The Orb
Cydonia
MCA Records
The music of your youth has a certain irresistable and permanent appeal. It's hard to forget the soundtrack to the emergence of your own identity. Baby Boomers are famous for their obsessive nostalgia, but a surging demand for '80s music over the last decade tells us that 30-year-olds can be just as sentimental.
Techno listeners don't have Three Dog Night or The Bangles. We've got the Orb. While Trent Reznor was making a splash by expressing his interest in fucking us like animals, the Orb was painting gorgeous, melting ambient soundscapes like "Spanish Castles in the Sky" and minting hypnotic, dub-inflected tracks like "Perpetual Dawn." The Orb was mysterious it experimented, it stretched tracks out into what felt like an infinity, it pulsed with rhythm and it set the stage for the ambient insurgency that would follow.
And on a hot summer day, you could cruise up and down Mineral Point Road in Madison, Wis., listening to "Little Fluffy Clouds" and dreaming yourself into a sweet electronic trance.
These days, of course, the Orb has faded into the background of the much bigger world of techno, and "Little Fluffy Clouds" is best known as background music for a Volkswagon commercial. But they're still making discs, including Orblivion (1997), a largely forgettable and mostly forgotten disc with a single stellar track, the pulse-pounding "Toxygene."
Will Cydonia bring the Orb back into the forefront of electronic music? It may; though fellow Brits Orbital, Radiohead and Coldcut are carrying the banner these days, Cydonia shows a progressive discipline that indicates that the Orb has continued to evolve. However, the album lacks a coherent feel, and despite the overall quality of its contents, this might slow down any possible rise to prominence.
The album's first track is unsettling. "Once More" deploys conventional melody and soothing female vocals that leave a listener unsure if the Orb will bend its sound toward the haunting, breathy electronica of Goldfrapp, or toward the formulaic treacle of Enya. It in fact does neither, sinking back into a more typical Orblike obsession with dub melodies and surprising solos from alien instruments, but vocalists like Nina Walsh infuse the album with a fresh sound.

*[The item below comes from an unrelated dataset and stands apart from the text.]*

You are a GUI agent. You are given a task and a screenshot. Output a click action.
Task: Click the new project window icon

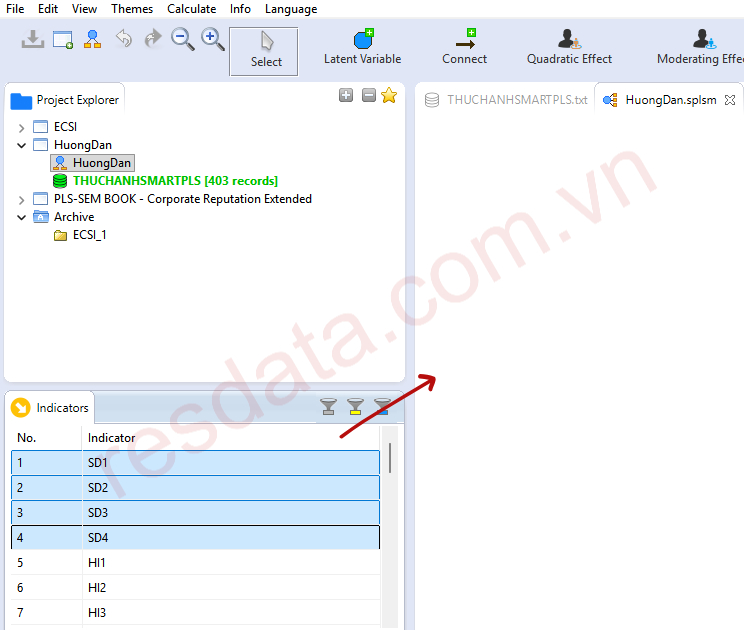(x=63, y=39)
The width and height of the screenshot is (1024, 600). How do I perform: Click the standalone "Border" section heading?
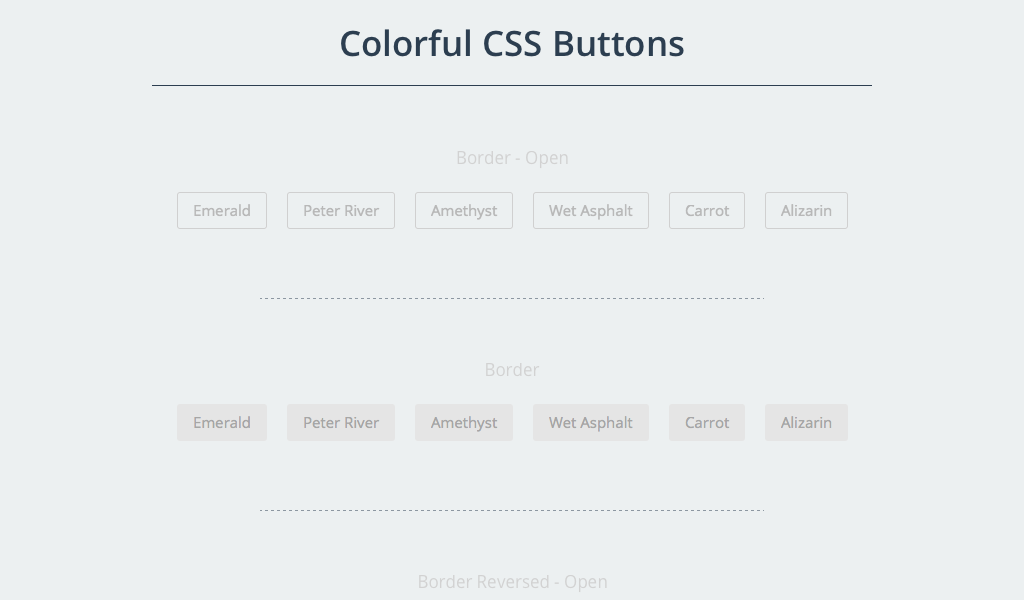click(512, 370)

Walsh, who gives a jarringly Björk-like performance on "Ghostdancing," sounds a bit out of place against the Orb's backing track unlike a number of the best tracks by Portishead or Morcheeba, you don't get the feeling that music and the voice are inextricably linked. Despite this it sounds good. It's not perfect, but it works.
In addition to picking up some tricks from the world of trip-hop, Cydonia has something the Orb has traditionally avoided: neat, clean tracks. While they largely avoid the pat repetition that defines a large part of the techno universe, they also mostly lack the sometimes self-indulgent flowing, swaying, abstract qualities that have defined Orb tracks in the past. "Restraint" and "structure" are two words not generally applied to the Orb's musical excursions, but they're both present on Cydonia.
This is not necessarily a bad thing. Classic Orb tracks are challenging. On initial listens, they're utterly surprising. And, oftentimes, they're dull or irritating. That can't be said for the music of Cydonia, which is at once more digestible, and more consistently enjoyable.
The disc also has some wonderful surprises. After more thoughtful tracks, one song pumps with a hard techno beat that would drive a van full of ravers into dancing fits it's irresistable. I instinctively turned it up, and then checked the name. It's called "Turn it Down."
Cydonia's all over the map. It's got lovely vocals, liberal use of pitchwheels, tripped-out sound collages, computerized voice samples, ambient, trance, trip-hop and unidentifiable sounds from a few universes over. But the damn thing's like a stew it's hearty and delicious. Fill up your platter.